To the right is a map of landowners superimposed on a contemporary map, showing where the land which Jean Baptiste claimed was located.
This map of the church at the Opelousas Post (now Washington, LA) was drawn in May 1780 for a land dispute. It had been built in 1774. Jean Baptiste Lapaise de Védrines and his family settled on land to the north west of this map before 1775 and were living there when this map was drawn.
This is a contemporary map with the approximate location of the first church of the Opelousas Post (Washington), with the original cemetery. His tomb, like most, has unfortunately been lost over time.
Jean Baptiste died on January 15, 1788 and was buried the next day. Fr. Joseph de Arezema wrote: “Jean de Vedrine, having received the Sacraments of Penance, Euchariste, & Extreme Unction “Recibio con particular devocion” (received with particular devotion or piety) died 15 Jan. 1788 at age 80 yrs” (St Landry Ch: v. 1-A, p. 5)
Colonial history shows us that some soldiers deserted the French Marines along the way, while the greater part of the Marines served honorably and fulfilled their commitments, choosing afterwards to either stay in the colony of Louisiana – the option preferred by the Officials in Louisiana – or to return to France to be discharged or reassigned elsewhere.

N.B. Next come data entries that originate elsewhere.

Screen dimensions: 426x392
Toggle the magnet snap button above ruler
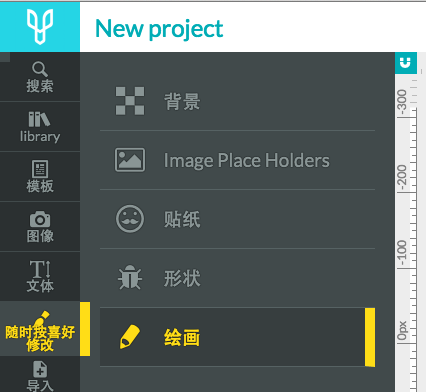(x=406, y=63)
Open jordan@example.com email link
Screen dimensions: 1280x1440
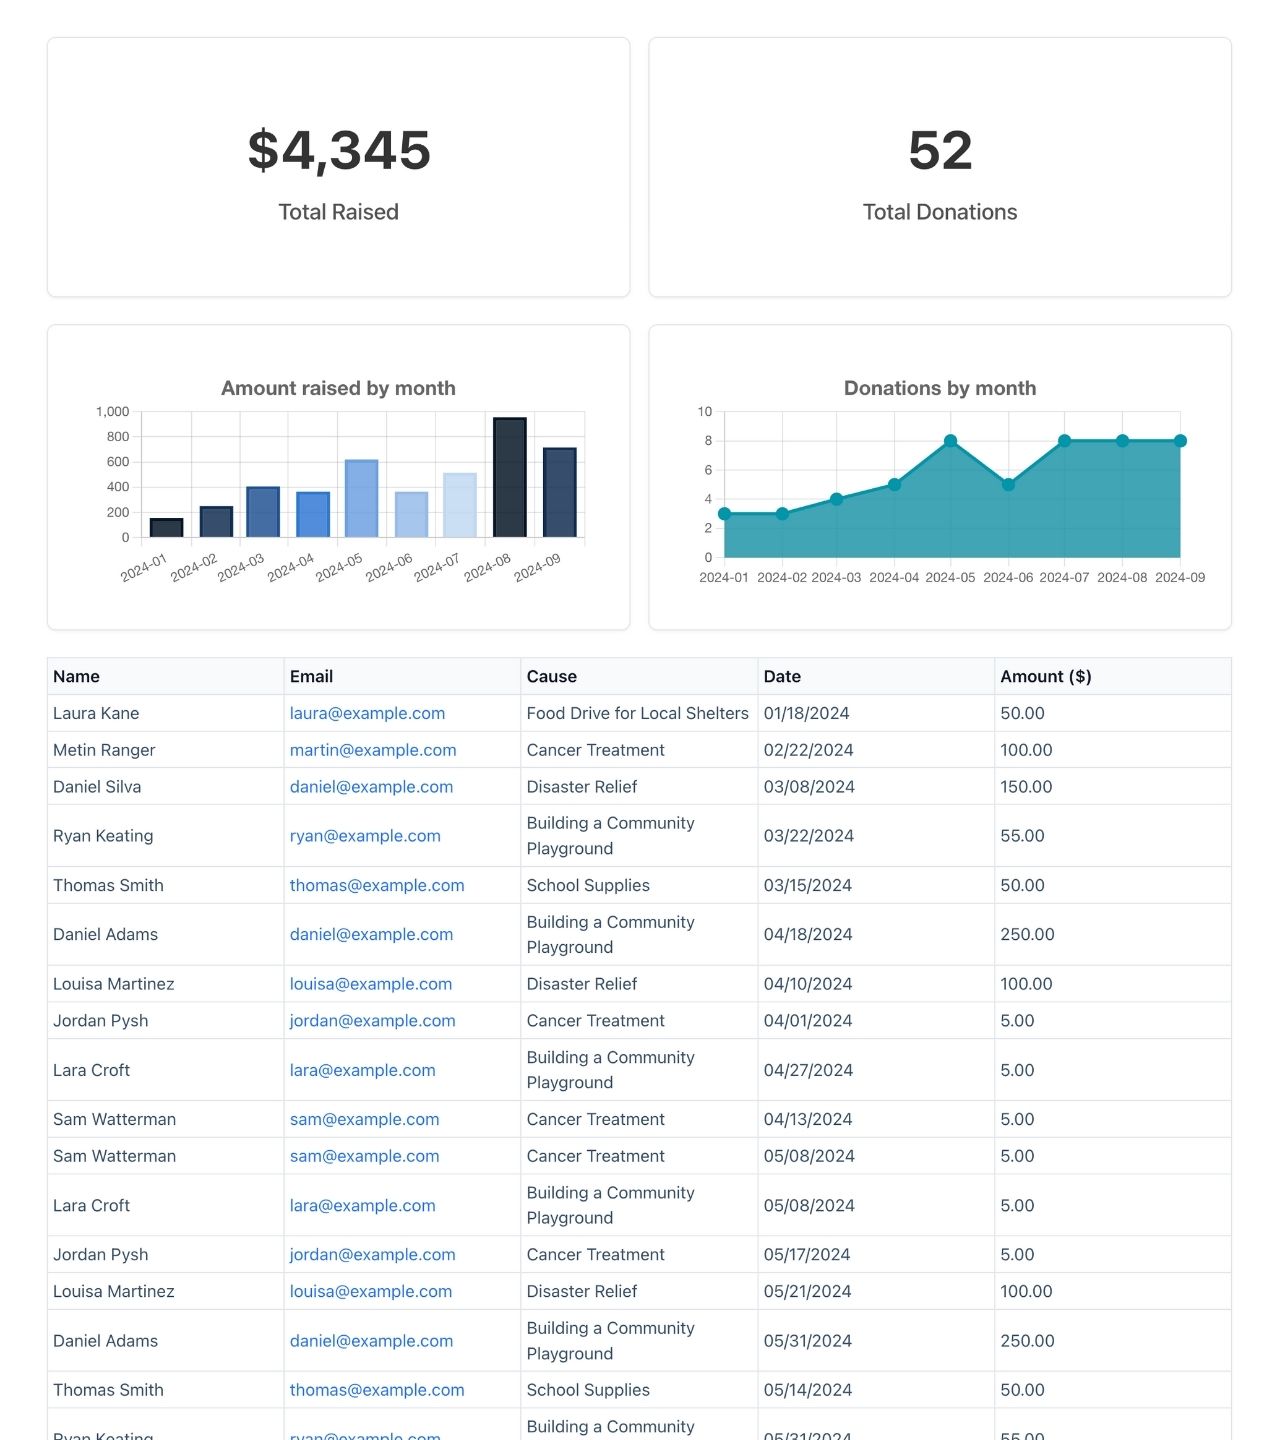[372, 1020]
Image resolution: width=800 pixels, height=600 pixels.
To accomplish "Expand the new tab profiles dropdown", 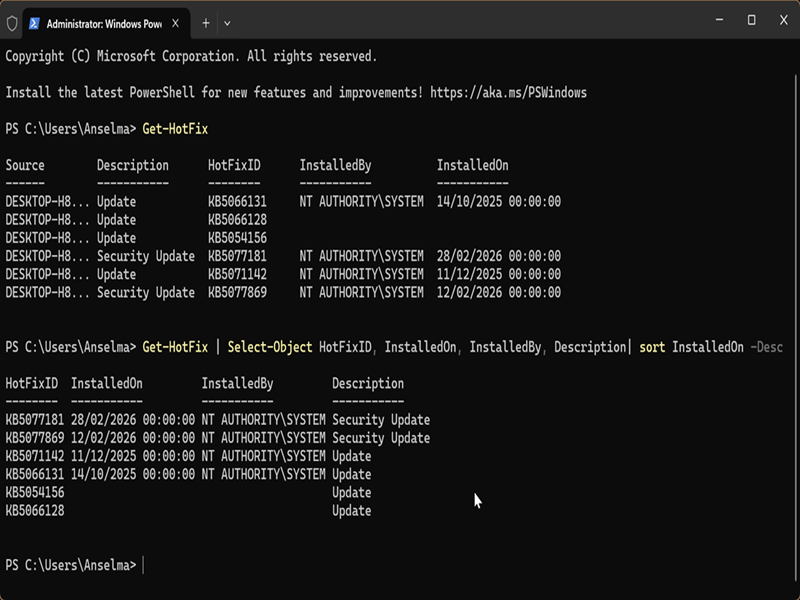I will [227, 22].
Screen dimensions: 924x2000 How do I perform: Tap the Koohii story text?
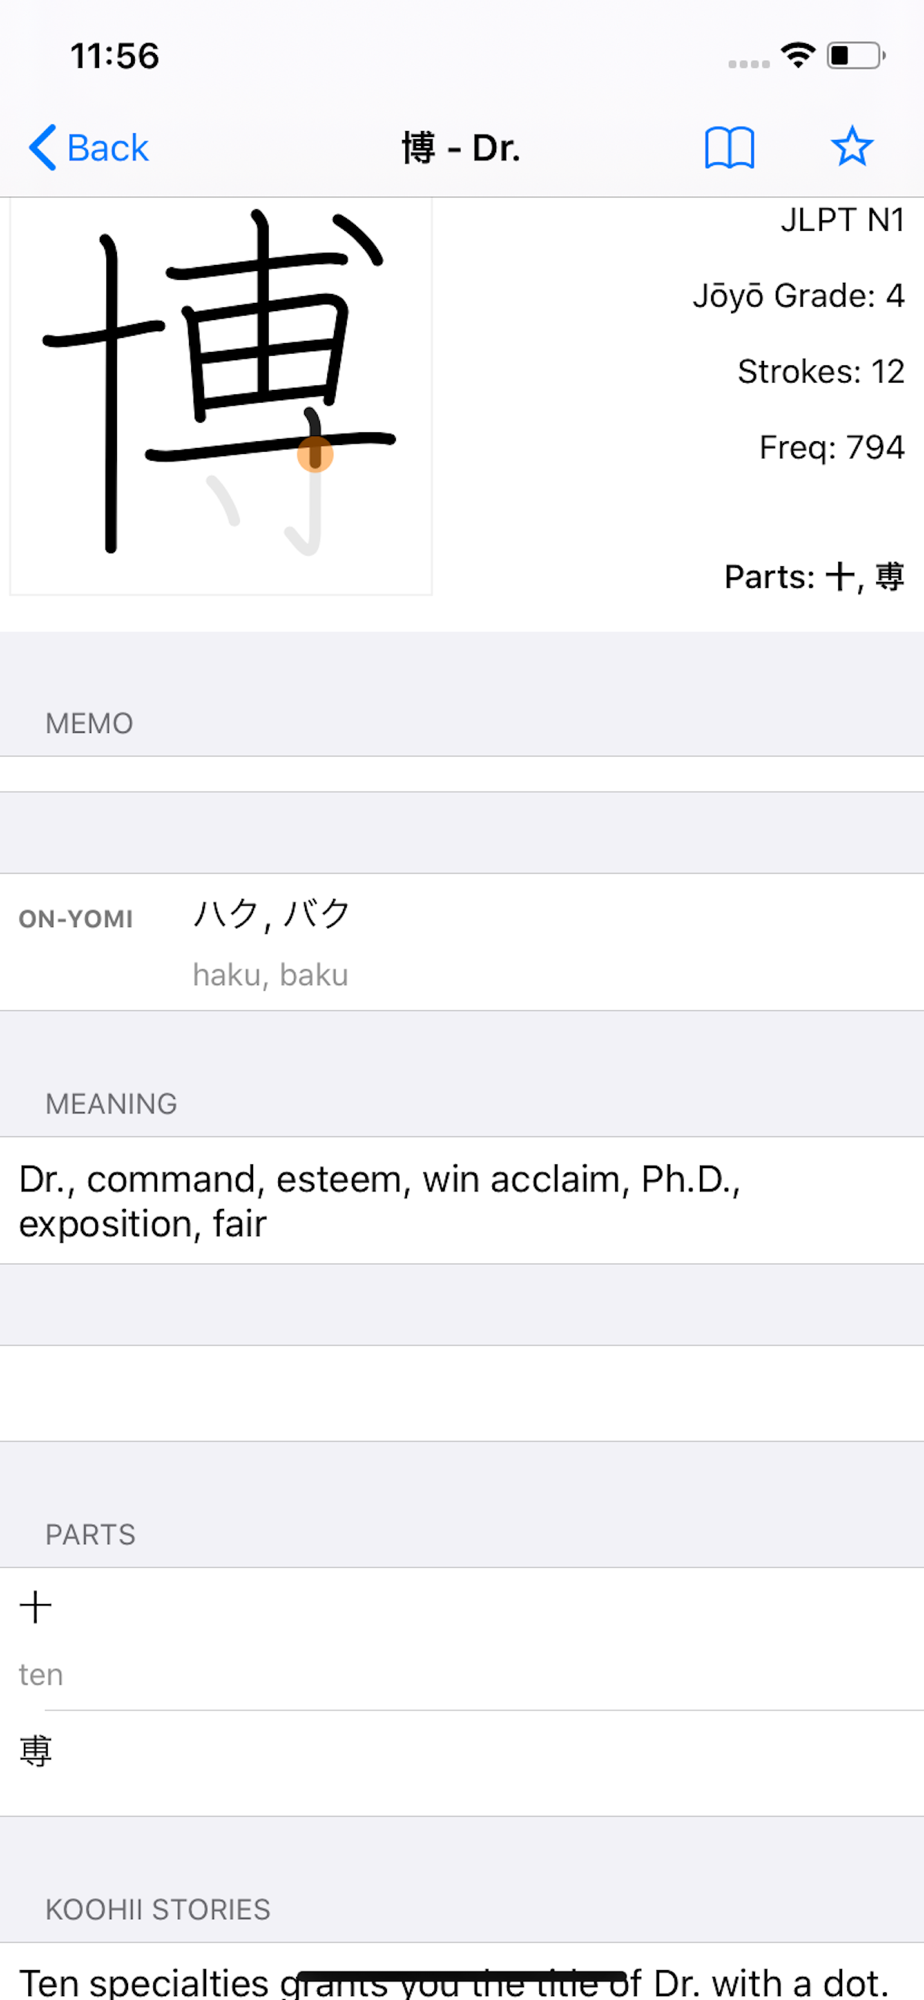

Of the soldiers who are known to have taken their discharges in Louisiana, perhaps the most interesting, especially to genealogists, are the ones who may have established (or actually did establish) families in LA, leaving behind traces of their lives in the surviving colonial records. Such is the case with Jean Baptiste Lapaise de Védrines. All of the sacramental and civil colonial records – in both France and Louisiana – bear witness that he served the French Marines honorably, and having established a family in Louisiana, settled there to live and die, the first of the Védrines family in France to do so.